ふとスマホを弄ってたら、画面の上からバナーが出てきた。彼氏からのLINEだ。
『話したいことがあるんだけど、時間ある?』
しばらくバナーが消えるまでぼうっと眺めた。正直、どう返信すればいいのか、すぐに既読をつけたくもないくらい気が重い。彼と大喧嘩して1週間経つ。きっかけはほんの些細なこと。それが今まで蓄積した不満がお互いに爆発して沢山酷い言葉で傷つけあってしまった。終いには「あんたなんか消えちまえ!」って怒鳴ってた。

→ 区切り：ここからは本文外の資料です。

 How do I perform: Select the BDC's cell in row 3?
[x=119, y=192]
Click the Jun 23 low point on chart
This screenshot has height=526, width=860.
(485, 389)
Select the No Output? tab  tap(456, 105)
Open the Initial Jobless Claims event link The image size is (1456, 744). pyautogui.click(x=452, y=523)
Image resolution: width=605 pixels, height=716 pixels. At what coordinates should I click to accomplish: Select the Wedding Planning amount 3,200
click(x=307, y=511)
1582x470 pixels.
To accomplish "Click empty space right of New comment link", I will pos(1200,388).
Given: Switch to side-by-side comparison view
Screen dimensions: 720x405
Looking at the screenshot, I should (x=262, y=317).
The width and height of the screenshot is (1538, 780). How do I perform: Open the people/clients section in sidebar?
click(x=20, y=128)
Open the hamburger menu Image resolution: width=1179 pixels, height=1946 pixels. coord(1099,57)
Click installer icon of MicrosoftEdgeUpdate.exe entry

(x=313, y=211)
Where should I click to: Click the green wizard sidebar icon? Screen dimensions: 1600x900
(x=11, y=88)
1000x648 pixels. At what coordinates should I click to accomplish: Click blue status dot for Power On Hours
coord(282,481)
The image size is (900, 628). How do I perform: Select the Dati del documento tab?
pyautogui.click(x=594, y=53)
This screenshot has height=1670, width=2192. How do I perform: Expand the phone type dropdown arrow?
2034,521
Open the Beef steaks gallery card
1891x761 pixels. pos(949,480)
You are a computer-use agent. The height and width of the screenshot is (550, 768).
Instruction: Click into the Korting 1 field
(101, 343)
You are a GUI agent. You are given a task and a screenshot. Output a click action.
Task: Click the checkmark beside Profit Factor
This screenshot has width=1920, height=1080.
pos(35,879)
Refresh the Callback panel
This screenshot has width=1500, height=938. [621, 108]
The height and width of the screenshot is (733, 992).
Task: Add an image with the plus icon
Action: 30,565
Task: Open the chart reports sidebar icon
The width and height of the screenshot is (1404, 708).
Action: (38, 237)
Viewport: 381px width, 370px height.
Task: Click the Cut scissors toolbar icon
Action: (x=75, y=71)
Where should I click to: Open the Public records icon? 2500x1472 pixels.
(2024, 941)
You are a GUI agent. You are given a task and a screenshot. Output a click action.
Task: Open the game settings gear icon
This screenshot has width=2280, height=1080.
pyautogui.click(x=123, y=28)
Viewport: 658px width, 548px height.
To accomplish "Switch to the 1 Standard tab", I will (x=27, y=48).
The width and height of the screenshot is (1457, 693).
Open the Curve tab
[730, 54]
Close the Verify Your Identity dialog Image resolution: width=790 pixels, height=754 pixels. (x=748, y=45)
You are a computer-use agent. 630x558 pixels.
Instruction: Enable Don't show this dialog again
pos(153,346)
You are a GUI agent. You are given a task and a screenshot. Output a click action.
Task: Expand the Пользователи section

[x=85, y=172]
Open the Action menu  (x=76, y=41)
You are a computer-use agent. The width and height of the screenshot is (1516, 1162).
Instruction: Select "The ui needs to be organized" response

数日経って冷静になれたけど、どんな顔を向けて謝ればいいのか、プライドが邪魔をしてズルズルと今日まで連絡も出来ずにいた。だから、話したいことは別れ話なのだろう。今まで沢山迷惑を掛けてるから、愛想を尽かされてもおかしくないくらいだ。別れたくないけど、そんな都合よく事態が良くなるわけないのは承知だ。
バナーをタップしてLINEのトーク画面が映る。文字を入力している時間が、いつもより長く感じる。どう返信しようか悩む必要なんてないのに悩んで、ようやく文ができた。私は送信ボタンを押す。
『いいよ。通話で話さない?』
シュポンッと鳴った瞬間に既読がついた。「あっ」、気づいた時には着信画面に切り替わっていた。待っていたんだ。身体の強ばりが和らいだ気がして、躊躇わず応答ボタンをスライドさせた。